- **DATA SHOWN**
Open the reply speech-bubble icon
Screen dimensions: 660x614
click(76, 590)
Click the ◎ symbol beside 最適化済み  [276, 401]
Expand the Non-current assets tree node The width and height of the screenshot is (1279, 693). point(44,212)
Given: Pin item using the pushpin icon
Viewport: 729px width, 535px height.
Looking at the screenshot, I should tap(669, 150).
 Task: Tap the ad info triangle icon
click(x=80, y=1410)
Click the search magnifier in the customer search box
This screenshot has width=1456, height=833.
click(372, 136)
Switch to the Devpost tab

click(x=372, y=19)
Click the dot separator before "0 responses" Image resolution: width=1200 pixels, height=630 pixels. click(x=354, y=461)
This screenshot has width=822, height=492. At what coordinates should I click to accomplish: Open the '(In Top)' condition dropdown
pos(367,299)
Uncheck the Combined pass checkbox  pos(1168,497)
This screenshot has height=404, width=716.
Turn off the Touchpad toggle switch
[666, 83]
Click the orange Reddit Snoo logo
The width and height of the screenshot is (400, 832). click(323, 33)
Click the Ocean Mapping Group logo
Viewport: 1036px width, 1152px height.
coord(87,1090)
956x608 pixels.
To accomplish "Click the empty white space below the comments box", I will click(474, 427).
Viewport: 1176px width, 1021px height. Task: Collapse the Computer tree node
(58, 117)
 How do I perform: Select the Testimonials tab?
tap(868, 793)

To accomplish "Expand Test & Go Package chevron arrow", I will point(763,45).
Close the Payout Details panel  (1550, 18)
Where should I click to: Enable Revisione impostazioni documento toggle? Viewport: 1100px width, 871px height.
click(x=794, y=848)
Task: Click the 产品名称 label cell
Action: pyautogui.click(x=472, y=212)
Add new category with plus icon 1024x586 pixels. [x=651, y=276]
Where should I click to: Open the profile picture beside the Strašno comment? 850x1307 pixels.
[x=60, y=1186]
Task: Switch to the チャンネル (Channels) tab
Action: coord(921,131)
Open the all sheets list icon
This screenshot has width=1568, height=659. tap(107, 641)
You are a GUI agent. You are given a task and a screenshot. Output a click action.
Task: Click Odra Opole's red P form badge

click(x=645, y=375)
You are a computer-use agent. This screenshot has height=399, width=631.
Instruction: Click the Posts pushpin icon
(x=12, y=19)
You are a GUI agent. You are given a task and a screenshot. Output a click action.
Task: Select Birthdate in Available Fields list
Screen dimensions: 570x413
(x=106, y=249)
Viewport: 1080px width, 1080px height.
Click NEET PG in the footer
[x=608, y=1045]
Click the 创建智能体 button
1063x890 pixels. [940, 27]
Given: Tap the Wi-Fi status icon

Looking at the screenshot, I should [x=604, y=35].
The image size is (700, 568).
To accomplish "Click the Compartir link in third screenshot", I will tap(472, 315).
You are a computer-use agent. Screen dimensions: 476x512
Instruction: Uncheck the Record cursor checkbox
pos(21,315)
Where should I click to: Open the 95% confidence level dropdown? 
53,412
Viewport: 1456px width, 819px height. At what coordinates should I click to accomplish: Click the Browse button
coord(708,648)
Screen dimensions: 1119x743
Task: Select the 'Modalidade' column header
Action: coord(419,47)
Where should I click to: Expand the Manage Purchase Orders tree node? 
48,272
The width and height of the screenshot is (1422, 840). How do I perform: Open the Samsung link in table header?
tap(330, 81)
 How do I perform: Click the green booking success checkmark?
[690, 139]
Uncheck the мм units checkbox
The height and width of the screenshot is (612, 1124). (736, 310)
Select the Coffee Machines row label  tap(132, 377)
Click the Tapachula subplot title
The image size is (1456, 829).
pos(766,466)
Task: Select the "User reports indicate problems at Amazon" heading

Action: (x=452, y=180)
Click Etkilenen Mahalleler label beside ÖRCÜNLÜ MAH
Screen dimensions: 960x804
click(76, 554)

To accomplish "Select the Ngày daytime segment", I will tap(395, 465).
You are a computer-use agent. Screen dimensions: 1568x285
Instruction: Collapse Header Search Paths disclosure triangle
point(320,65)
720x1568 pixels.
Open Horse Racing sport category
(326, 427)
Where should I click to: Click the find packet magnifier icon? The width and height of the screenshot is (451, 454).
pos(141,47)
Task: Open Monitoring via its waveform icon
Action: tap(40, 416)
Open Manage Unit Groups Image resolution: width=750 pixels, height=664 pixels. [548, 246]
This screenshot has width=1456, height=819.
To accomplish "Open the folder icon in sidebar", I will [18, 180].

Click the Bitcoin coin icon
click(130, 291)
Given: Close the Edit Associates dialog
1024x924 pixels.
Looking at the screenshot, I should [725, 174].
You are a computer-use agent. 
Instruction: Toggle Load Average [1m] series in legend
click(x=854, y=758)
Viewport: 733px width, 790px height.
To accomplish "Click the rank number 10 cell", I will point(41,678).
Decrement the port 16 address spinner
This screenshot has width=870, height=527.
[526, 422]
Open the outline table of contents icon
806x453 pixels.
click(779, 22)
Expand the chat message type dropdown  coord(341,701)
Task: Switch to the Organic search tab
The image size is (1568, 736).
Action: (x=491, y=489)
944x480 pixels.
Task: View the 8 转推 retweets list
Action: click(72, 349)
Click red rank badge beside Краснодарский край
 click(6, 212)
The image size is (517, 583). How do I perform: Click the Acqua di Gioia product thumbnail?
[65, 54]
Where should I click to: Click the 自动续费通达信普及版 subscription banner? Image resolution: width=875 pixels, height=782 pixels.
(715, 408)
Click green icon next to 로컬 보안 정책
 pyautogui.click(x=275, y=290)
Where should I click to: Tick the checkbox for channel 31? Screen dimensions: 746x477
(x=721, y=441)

- **PROBLEM**
List each line from the records above that contains the word "triangle", matching case exactly.

- **ANSWER**
 Task: Tap the ad info triangle icon
Instruction: Collapse Header Search Paths disclosure triangle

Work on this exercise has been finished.